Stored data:
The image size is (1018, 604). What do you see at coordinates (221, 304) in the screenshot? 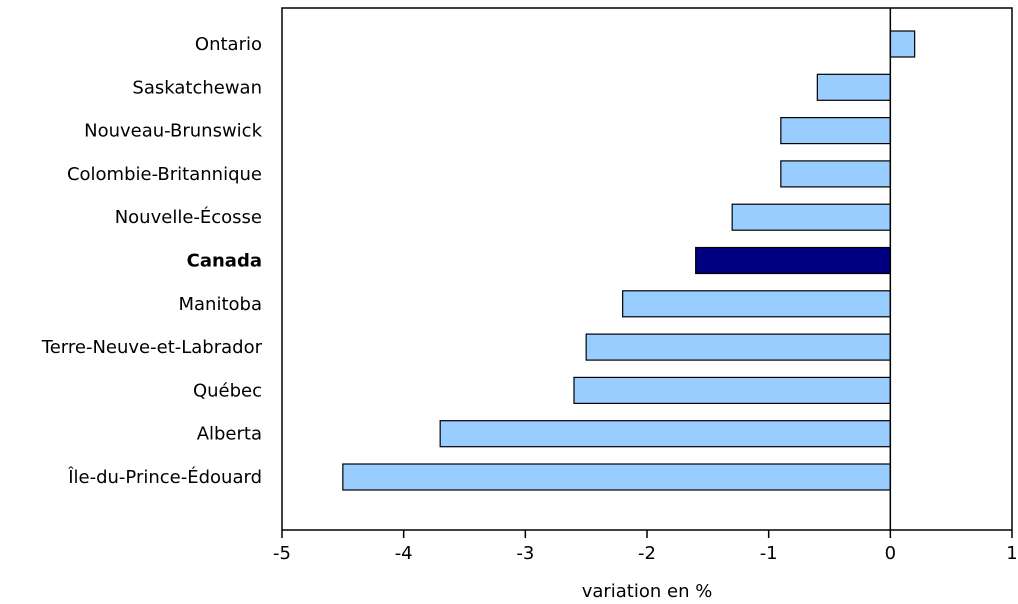
I see `category-label-6: Manitoba` at bounding box center [221, 304].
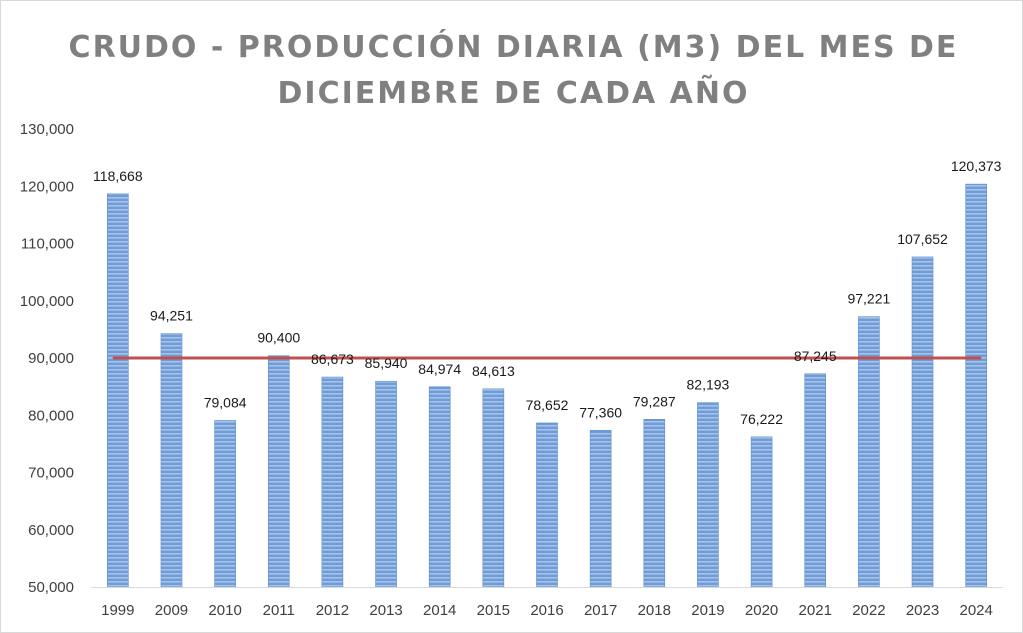 The height and width of the screenshot is (633, 1023). I want to click on y-tick-label: 120,000, so click(47, 186).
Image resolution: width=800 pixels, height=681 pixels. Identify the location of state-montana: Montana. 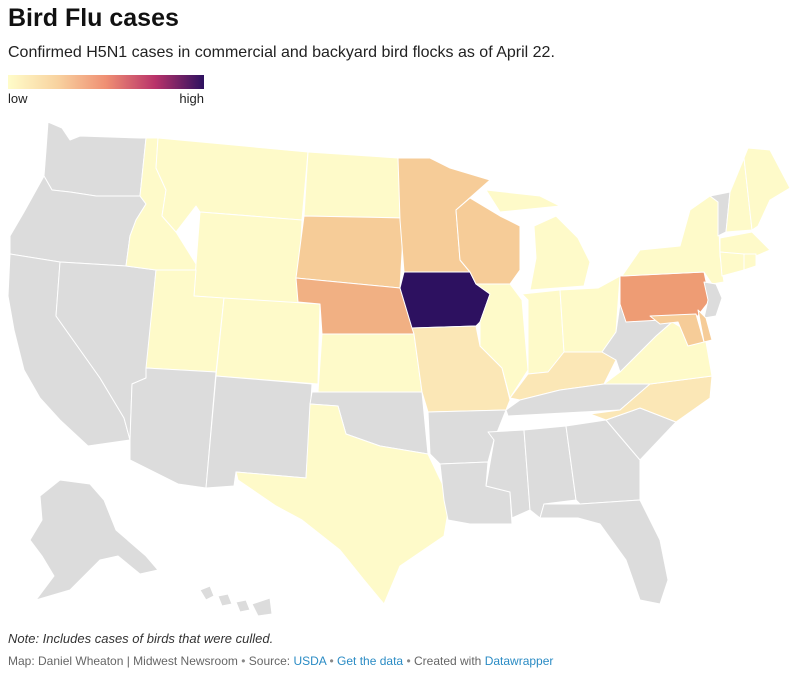
(232, 185).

- **Work to be completed**:
Please repeat the records above word for word, leaving out the pictures.

- **Problem solution**:
The image size is (1018, 604). What do you see at coordinates (221, 304) in the screenshot? 
I see `category-label-6: Manitoba` at bounding box center [221, 304].
 The height and width of the screenshot is (633, 1023). I want to click on y-tick-label: 120,000, so click(47, 186).
Image resolution: width=800 pixels, height=681 pixels. Identify the location of state-montana: Montana. 
(232, 185).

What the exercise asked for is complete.